As per always on this blog, we will provide some technical background and how it looks like from a user’s point of view. A full technical description of Mebroot/Sinowal is available here: http://web17.webbpro.de/index.php/analysis-of-sinowal (thanks to Peter Kleissner)

We analyzed the following sample on Jan 5, 2009 and according to Virustotal, only 8 out of 38 Antivirus Engines detected this Mebroot/Sinowal sample (http://www.virustotal.com/analisis/fe95bd3e4e26a22c8be7b6f1ead6bcec). None of the big Antivirus Engines like F-Secure, McAfee, Sophos or Symantec detected it. At least Trend Micro’s heuristic engine came up with the name “Cryp_Xed-3″)

What are the Antivirus Engines doing?

This brings me to one of the main points of this post. “What on earth are the Antivirus Engines doing?” As always, we were doing our analysis on a clean machine without Antivirus Engine to see what the virus is doing.

However we couldn’t believe our eyes when we retested with Norton Internet Security 2009 running and it did just nothing. Norton Internet Security 2009 is one of the best Antivirus Engines with a fast scanner, a nice user interface and a good protection, however it did just nothing!!! The Mebroot/Sinowal installer successfully infected the Master-Boot-Record, after a restart, the machine was compromized and NIS 2009 was just silent. (Note: We really do not want to single out Norton 2009 here. As stated above we think it’s one of the best products and many people we know use it and for good reason. However you can imagine what the situation looks like for less advanced products like any of the free Antivirus products used by consumers today)

Side Note: This picture illustrates another problem of many “phishing” protection tools. I don’t think that the page as it is displayed belongs to the company represented…

Movie / TrustDefender

TrustDefender will successfully protect the user from this attack by default . TrustDefender will alert you that your Windows Kernel has been compromized and will automatically secure the internet banking transaction regardless.

We have put together a little screen capture movie that demonstrates how Mebroot/Sinowal successfully infects a customer’s PC even with Norton 2009 installed and how TrustDefender protects this use for a Bank of America session.

Please note: In this movie, TrustDefender does not run in quiet mode for this transaction with Bank of America as the TrustDefender Enterprise Server is not integrated with the BofA backend systems.

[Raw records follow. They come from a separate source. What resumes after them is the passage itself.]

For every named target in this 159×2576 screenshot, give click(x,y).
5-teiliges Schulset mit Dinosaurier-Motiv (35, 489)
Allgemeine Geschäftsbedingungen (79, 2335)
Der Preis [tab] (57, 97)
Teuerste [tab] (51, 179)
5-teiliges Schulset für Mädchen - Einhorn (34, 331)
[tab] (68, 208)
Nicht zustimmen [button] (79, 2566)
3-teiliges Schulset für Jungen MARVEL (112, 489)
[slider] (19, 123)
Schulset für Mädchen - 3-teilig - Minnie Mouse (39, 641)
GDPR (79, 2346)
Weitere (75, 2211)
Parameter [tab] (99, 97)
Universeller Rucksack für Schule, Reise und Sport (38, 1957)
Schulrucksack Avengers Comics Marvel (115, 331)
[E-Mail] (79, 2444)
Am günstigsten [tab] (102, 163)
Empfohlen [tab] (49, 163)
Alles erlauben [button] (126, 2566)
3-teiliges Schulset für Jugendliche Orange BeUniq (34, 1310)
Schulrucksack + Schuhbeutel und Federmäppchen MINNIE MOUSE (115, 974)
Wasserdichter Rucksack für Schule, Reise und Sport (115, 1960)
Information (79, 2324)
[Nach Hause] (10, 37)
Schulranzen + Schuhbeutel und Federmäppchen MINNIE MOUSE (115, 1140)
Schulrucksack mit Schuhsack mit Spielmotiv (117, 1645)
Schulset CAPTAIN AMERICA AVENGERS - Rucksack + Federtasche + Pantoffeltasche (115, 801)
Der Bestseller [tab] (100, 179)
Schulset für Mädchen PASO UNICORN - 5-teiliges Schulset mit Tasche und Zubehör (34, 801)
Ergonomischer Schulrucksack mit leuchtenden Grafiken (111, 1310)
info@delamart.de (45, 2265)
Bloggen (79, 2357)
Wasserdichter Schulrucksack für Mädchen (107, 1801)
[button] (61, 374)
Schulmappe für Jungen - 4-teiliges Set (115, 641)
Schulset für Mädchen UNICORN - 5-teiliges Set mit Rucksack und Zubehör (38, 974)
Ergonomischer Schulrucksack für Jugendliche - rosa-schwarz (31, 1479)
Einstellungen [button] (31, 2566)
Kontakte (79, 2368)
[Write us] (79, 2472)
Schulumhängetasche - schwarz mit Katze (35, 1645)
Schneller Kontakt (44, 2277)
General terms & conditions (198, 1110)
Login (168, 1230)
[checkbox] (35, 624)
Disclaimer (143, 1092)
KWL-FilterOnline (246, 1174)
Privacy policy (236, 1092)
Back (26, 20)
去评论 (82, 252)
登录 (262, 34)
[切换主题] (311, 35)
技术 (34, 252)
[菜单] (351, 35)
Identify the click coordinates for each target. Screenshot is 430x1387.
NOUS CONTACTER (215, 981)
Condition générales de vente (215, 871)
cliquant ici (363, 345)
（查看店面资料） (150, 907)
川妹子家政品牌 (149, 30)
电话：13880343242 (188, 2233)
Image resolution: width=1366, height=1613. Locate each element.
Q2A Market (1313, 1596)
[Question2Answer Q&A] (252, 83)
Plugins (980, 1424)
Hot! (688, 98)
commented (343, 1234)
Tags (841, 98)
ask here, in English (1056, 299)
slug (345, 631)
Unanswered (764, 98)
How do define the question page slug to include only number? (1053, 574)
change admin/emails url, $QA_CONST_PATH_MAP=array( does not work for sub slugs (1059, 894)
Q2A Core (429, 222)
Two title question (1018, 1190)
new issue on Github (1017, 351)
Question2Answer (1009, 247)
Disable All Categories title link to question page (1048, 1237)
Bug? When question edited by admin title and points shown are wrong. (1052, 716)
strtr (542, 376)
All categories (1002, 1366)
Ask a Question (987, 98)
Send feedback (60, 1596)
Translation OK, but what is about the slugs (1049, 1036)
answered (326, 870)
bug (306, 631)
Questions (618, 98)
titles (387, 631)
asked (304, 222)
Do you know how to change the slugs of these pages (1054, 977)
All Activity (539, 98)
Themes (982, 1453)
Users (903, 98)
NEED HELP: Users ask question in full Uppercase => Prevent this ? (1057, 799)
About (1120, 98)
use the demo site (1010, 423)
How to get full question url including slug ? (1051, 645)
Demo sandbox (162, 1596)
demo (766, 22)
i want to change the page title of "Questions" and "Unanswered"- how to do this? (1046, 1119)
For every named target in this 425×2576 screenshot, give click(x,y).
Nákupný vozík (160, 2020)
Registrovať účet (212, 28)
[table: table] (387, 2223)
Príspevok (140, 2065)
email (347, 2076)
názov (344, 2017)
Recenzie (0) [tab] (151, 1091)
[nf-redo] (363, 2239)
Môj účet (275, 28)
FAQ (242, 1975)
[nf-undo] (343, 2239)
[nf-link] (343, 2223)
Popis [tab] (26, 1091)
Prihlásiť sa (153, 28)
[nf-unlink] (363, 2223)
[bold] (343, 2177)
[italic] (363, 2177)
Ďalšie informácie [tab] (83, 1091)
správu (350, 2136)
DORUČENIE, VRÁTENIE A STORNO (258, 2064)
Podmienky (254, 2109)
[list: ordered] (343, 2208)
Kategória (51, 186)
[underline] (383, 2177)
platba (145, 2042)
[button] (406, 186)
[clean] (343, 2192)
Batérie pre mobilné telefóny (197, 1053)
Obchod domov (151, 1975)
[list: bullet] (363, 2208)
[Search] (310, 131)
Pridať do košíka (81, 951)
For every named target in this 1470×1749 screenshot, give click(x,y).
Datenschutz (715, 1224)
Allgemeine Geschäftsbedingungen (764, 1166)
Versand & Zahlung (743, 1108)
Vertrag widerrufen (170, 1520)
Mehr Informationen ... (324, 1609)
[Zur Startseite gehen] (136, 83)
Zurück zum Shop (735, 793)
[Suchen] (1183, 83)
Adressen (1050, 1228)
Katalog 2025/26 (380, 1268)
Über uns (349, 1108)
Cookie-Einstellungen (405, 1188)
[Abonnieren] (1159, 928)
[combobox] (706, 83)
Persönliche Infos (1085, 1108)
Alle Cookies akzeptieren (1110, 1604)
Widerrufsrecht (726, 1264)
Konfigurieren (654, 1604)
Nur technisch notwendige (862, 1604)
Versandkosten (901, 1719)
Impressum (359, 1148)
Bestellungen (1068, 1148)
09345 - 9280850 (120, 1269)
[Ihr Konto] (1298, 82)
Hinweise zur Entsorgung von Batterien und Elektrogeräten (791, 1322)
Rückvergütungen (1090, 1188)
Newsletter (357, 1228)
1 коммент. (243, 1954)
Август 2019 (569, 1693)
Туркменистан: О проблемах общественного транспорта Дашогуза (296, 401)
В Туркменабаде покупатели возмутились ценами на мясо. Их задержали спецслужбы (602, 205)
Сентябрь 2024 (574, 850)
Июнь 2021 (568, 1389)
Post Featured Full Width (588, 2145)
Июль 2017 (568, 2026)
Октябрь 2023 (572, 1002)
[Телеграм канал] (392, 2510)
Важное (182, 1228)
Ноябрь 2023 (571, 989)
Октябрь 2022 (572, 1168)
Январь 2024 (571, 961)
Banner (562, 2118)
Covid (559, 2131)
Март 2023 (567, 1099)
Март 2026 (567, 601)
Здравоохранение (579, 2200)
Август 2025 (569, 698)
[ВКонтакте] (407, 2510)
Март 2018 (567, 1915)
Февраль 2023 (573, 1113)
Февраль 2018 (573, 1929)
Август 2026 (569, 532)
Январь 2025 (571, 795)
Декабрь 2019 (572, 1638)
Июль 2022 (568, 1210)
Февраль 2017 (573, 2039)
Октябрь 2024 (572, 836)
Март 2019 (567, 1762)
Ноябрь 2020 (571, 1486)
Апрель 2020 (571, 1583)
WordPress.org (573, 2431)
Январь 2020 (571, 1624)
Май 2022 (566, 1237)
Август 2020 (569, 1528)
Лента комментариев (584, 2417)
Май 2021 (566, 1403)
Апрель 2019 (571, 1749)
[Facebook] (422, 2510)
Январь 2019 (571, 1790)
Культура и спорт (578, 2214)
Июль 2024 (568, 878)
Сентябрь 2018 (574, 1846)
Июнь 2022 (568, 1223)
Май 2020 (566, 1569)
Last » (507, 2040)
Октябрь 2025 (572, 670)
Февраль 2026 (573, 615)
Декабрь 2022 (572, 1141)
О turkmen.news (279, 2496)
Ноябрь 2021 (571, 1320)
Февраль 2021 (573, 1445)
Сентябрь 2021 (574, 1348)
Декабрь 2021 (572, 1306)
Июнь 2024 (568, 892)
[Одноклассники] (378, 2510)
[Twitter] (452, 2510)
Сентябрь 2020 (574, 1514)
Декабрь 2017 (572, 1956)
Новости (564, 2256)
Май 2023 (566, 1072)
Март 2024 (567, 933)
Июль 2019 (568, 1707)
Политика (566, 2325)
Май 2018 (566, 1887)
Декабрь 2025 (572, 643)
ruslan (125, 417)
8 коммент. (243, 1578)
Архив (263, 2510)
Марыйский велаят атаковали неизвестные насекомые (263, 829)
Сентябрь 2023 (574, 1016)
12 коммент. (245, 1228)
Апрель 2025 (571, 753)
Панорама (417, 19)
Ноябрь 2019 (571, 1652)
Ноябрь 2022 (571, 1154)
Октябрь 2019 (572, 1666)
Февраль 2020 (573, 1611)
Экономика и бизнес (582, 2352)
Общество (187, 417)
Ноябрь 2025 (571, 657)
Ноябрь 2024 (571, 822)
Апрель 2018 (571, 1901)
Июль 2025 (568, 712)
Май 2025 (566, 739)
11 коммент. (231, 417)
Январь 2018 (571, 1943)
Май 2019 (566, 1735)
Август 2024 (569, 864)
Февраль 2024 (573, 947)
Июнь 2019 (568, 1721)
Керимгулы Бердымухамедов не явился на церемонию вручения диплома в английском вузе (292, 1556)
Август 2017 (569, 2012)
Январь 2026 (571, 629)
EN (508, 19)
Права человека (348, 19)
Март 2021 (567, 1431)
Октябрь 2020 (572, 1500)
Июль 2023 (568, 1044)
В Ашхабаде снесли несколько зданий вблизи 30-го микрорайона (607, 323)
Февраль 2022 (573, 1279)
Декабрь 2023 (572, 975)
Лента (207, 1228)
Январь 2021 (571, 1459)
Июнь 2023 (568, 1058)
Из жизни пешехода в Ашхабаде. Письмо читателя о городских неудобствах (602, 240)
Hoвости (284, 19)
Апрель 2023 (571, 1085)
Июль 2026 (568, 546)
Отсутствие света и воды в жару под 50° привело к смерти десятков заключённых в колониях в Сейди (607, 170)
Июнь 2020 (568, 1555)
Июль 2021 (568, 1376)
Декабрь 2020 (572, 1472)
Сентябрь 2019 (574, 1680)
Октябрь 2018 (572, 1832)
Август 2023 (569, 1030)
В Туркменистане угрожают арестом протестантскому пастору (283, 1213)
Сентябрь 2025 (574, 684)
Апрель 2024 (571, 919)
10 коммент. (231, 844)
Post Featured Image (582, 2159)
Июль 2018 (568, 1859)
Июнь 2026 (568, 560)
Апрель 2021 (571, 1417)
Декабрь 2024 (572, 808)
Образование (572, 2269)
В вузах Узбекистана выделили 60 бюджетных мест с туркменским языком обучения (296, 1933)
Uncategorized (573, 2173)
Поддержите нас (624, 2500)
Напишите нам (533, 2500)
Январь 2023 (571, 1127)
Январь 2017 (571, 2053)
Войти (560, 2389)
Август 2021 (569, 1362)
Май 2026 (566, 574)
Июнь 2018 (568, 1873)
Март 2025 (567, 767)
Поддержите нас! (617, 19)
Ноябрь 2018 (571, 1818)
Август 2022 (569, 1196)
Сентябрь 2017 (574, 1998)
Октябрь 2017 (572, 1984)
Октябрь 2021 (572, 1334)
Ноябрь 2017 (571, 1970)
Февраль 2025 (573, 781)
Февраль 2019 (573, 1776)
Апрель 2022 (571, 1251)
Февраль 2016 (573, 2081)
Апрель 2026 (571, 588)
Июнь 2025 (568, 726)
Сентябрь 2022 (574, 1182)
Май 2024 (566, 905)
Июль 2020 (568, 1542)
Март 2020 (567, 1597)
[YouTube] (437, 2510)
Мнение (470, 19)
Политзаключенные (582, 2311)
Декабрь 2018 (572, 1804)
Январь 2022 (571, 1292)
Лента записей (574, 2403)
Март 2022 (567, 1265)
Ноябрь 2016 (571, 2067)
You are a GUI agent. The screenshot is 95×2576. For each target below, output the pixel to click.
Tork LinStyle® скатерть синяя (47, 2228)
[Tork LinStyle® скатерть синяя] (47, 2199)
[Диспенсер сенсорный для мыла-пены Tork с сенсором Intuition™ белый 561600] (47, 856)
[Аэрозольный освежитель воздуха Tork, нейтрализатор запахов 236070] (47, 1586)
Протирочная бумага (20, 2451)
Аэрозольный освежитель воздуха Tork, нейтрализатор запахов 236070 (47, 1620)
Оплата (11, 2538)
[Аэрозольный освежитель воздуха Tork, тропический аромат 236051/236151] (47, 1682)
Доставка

Financial Institutions can integrate the Enterprise Server enabling the full functionality and run in a quiet mode protecting the consumer with little or no interaction required from the account holder. However TrustDefender Gold Customers will be protected regardless.

(click on the picture to start the movie)

Outlook

We will leave this machine running and will update soon on how the Antivirus Engine will pick it up once they update their patterns. It will be quite interesting as there is no process running or anything… Let’s see.